Why do people die from Multiple Myeloma? Lack of Awareness??????

3/21/2012

When I ask the question it is more of a shout to the world -- because I feel that many people die sooner than they need to, and I just hate the thought of it! I am just beside myself in understanding why there is such a difference between what is and what could be. That is the reason I started this blog in the first place. The what could be is that many centers have patients who live for an average of 10 years or more, and the average life expectancy for all multiple myeloma patients is just 4 years based on the most recent National Cancer Institute survival data. So why the big gap between the two?

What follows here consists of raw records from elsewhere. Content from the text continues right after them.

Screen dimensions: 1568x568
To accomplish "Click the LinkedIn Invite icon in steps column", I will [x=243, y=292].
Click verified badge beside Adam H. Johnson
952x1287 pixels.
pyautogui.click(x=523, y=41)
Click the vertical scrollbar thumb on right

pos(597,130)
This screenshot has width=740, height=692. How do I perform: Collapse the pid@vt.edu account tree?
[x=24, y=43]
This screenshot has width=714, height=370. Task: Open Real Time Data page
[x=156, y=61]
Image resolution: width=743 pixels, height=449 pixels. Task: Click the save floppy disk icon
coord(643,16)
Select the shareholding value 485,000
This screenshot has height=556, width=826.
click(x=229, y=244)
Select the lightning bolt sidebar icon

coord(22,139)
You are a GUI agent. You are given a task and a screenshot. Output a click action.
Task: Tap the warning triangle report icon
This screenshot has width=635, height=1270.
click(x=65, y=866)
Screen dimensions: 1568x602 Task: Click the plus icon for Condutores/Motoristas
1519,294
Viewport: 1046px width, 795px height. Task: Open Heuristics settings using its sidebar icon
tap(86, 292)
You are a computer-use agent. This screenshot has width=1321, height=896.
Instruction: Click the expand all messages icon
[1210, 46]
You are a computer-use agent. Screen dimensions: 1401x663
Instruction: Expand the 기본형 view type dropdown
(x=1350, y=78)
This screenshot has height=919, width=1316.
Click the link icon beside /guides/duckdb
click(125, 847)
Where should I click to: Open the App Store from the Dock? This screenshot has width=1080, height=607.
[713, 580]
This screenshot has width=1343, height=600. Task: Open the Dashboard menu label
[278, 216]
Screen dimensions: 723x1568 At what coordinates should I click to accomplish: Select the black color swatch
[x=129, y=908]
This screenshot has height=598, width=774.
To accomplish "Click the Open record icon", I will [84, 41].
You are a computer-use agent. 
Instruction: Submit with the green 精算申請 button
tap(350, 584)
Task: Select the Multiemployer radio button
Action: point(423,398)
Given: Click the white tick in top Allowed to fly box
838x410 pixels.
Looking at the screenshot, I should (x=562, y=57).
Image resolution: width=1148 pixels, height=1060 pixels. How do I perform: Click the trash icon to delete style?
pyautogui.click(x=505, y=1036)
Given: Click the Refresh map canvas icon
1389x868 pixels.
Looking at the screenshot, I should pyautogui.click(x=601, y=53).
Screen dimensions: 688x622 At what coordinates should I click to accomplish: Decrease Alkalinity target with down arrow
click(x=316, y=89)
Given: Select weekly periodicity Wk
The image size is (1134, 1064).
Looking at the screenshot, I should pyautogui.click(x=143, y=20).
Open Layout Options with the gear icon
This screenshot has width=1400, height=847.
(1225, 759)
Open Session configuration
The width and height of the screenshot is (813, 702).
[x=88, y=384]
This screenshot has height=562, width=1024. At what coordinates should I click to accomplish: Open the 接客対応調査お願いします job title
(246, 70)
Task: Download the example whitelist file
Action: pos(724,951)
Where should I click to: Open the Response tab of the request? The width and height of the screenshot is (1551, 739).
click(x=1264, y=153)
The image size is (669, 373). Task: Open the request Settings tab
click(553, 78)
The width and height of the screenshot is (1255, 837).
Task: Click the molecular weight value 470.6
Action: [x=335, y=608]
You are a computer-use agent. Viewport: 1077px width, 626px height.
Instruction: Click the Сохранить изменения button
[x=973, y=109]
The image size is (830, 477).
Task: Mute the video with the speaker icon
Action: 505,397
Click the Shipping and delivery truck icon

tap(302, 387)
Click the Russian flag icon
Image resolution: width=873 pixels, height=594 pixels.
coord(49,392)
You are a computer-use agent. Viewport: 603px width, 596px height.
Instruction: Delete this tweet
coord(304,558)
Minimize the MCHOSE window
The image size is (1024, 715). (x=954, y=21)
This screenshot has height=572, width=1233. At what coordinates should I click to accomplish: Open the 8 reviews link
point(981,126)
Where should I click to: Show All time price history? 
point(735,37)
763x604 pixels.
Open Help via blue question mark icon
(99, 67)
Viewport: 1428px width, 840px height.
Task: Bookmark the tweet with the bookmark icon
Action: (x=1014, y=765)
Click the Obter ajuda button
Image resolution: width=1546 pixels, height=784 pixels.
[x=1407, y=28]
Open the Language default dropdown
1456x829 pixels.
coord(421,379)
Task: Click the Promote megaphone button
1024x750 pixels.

Some of it is understandable, because I have seen patients who have been given just decadron as their only care when I know this is just such a substandard treatment. Then there is the patient who choses to only do holistic treatment. Or the patient who choses no treatment, because his faith will heal him. I, however, also have faith, but that faith is that my doctors will be guided by the hand of God. This was their choice, and I can understand it, but I certainly do not agree with the choices, and unfortunately the outcomes were inevitable. And one reader commented that it is caused by the lack of health insurance, and I agree that this has a an impact. However, only 16.3% of the US population does not have health insurance and the differences are not 15 or 20% but 200 to 1000%. So these cases I believe, are not the norm, and account for only a small amount of the difference. I can only therefore submit to you that this difference must be in the quality of care.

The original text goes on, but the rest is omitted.